- Born: Harriet Philpin Jones 1 November 1951 Westminster, London, England
- Died: Between 1 January and 14 April 2025 (aged 73) Bere Island, Beara, County Cork, Ireland
- Education: Guildford School of Acting
- Occupations: Actress, seamstress, farmer
- Years active: 1969–2025
- Spouse(s): William Roach ​ ​(m. 1975, divorced)​ David Andrews
- Children: 2

= Harriet Philpin =

British actress (1951–2025)

Harriet Philpin (1 November 1951 – T1 2025) was a British actress, the daughter of Welsh cartoonist William John Philpin Jones.

Philpin was best known in the UK for her appearances in the 1970s and 1980s as the wife of the 'Secret Lemonade Drinker' played by Julian Chagrin in commercials for R. White's Lemonade.
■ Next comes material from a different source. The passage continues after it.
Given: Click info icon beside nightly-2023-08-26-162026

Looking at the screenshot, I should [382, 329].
In 2012, a nationwide search was held to track down the actress for a remake of the advert. She was traced to her new home in Ireland and was subsequently reunited with her co-star for the updated 'Secret Lemonade Licker' commercial to promote the brand's ice lollies.

==Life and career==
Philpin was born at Westminster Hospital in London, on 1 November 1951. Trained at the Guildford School of Acting, she first began appearing in repertory from 1969. Subsequently, she made her West End debut in the Francis Durbridge thriller Suddenly at Home in January 1973. She also played Bettan in the 1975 Doctor Who serial Genesis of the Daleks, as well as appearing in such British television series as Blake's 7 and The Sweeney.
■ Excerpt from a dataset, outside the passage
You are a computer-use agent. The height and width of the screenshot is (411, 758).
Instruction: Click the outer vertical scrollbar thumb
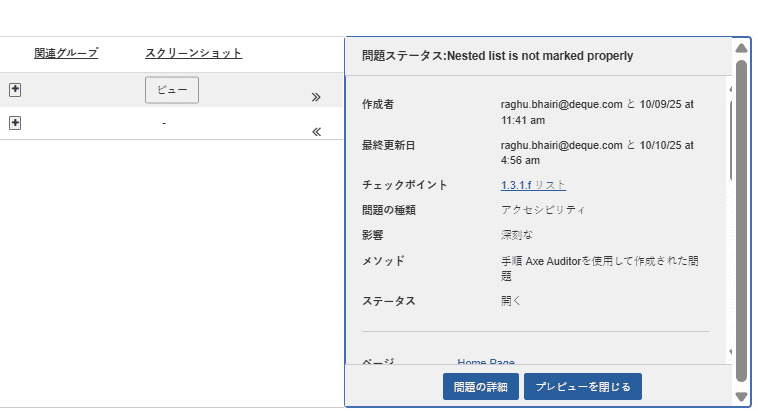point(741,220)
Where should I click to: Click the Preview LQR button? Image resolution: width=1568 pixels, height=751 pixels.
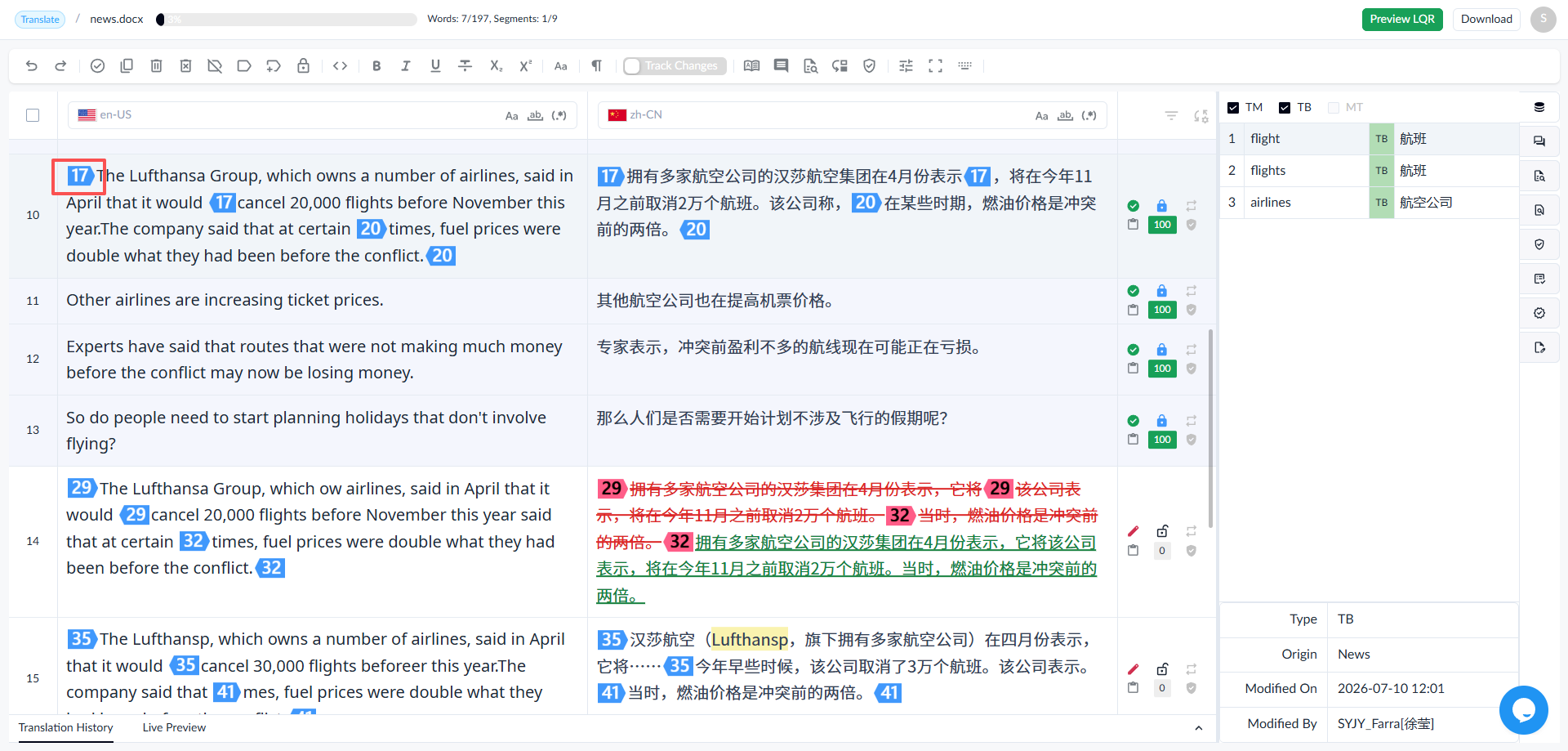pos(1402,20)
Giving up acting in the eighties to start a family, Philpin moved to Gloucestershire. There, with colleague Elspeth Williams, she set up Cottage Concern, looking after other people's weekend cottages in the Cotswolds, so as to stay busy and spend time with her family.

Eventually, Philpin moved to Bere Island and began a textiles business specialising in reusing vintage materials. A part of Bere Island Women Create, she held workshops making patchwork quilts.

Philpin later became an organic farmer with her husband David Andrews, owning seven hectares of land, a small herd of Dexter cattle and a one-acre market garden. She was instrumental in setting up Bere Island's weekly farmers' market, selling organic vegetables, salads and herbs.

At some point during the first third of 2025, Philpin passed away. A commemoration of her life was held at the Bere Island Heritage Centre on 26 April 2025.